Although the bearish swings in the major trend of EURJPY seem to be threatening, you observe range bounded trend has been persisting from last fortnight or so (upper range at 123.507 and lower range at 121.734 levels).

The ATM IVs of this pair is jerking below 7.15% and below 10.5% for 1w and 1m tenors respectively, while negative delta risk reversal numbers are bidding for downside risks.

Fundamentally, it may give EUR some cushion on following fronts:

Economic growth is expected to pick up in Q4, but political risks abound in 2017

Headline inflation is set to accelerate further, but underlying ‘core’ inflation shows no signs as yet of any meaningful rise.

ECB extends asset purchases until end-2017, but at a reduced monthly pace of €60bn from April.

By connecting the dots of fundamental factors, OTC indications with range bounded trend as stated above. The ongoing tight tug of war between bulls and bears in the sideway trend likely to persist. We think this lower IV time is quite conducive for option writers when underlying spot FX is stuck in range.

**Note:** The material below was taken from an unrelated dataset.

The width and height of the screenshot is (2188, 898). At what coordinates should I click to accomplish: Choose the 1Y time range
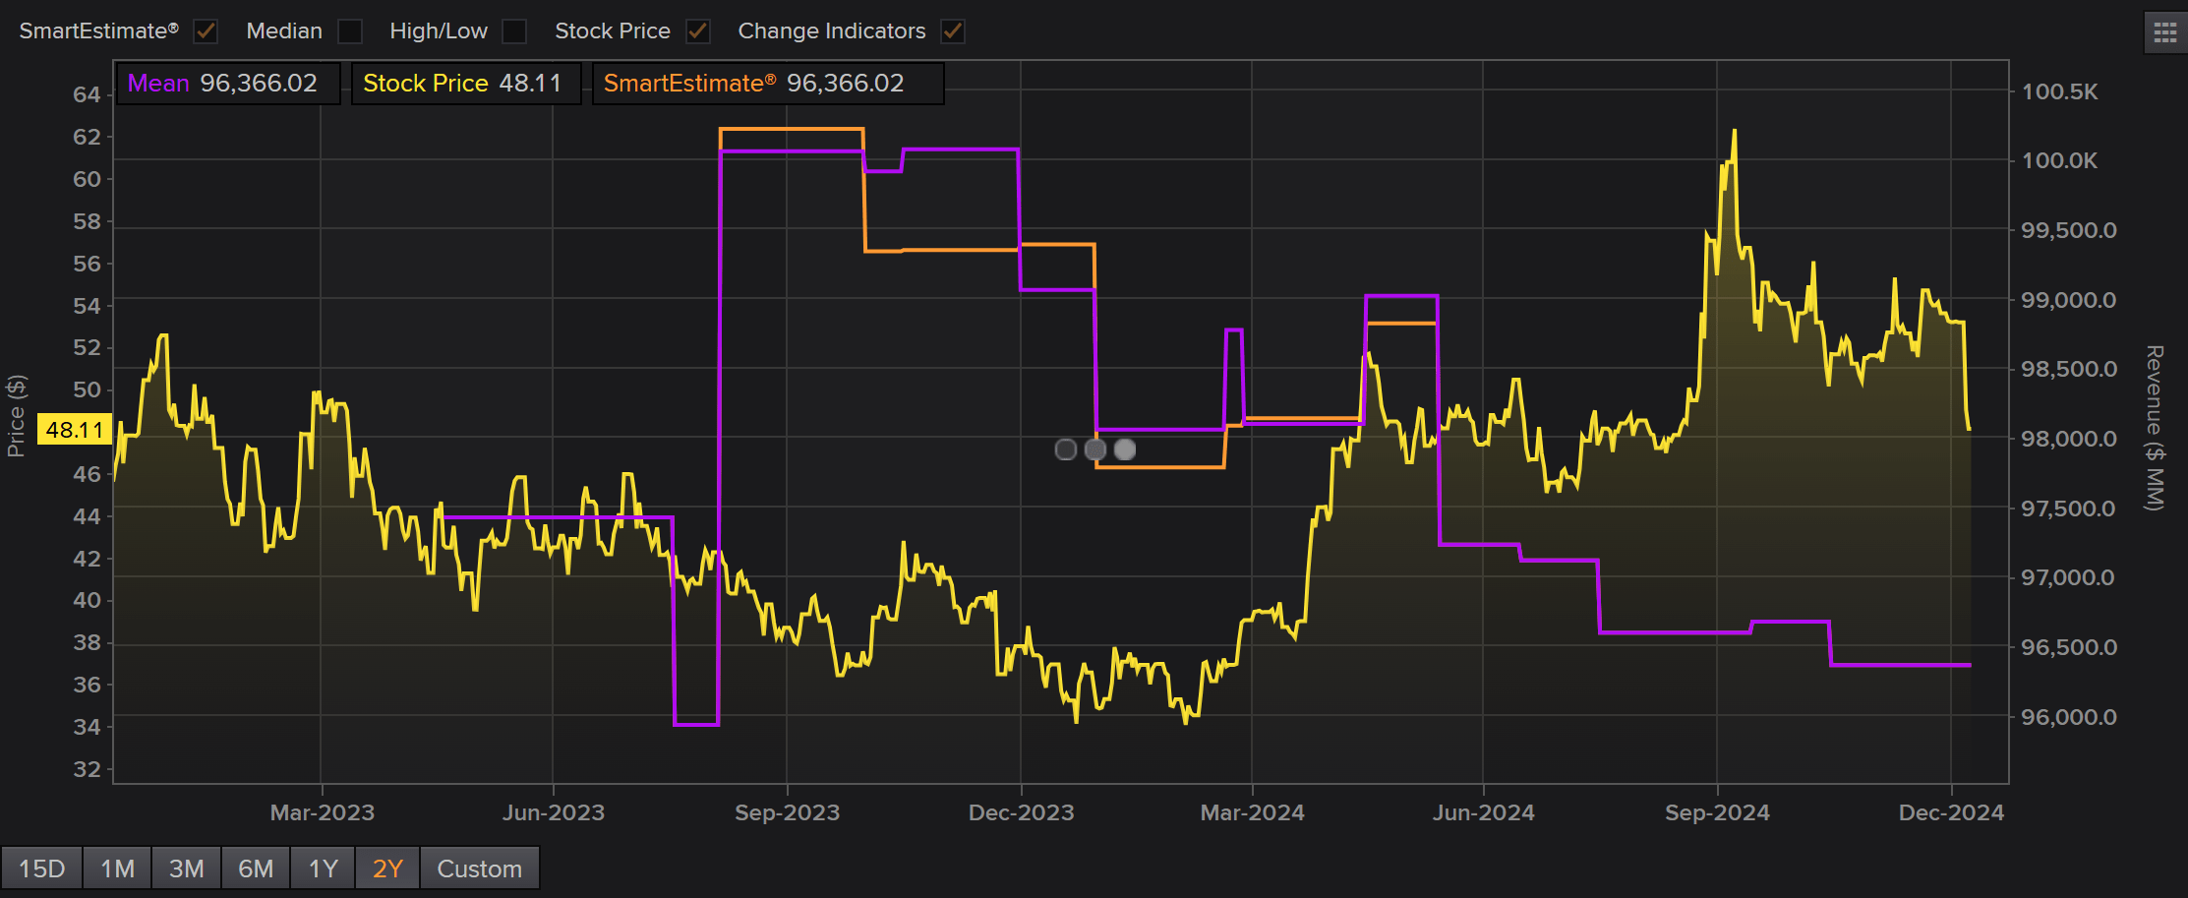coord(323,868)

Hence, on a short run basis, we reckon the long put butterfly spread is best suitable in such scenarios on speculative grounds that carry the limited returns and the limited risk.

Three distinctive strikes are involved in this spread and it is constructed by buying one lower striking put, writing two at-the-money puts and buying another higher striking put for a net debit.

The execution: Buy (1%) 1m in the money put option, short 2 lots of 2w at the money put options, simultaneously; buy one more (1%) 1m out of the money put option.

The maximum return for the long put butterfly is achievable when the GBPNZD spot remains unchanged as stated in above range at expiration. At this price, only the highest striking put expires in the money.

This strategy is typically executed when the options trader thinks that the underlying spot FX would not spike or drop much dramatically on expiration and for the cost advantage.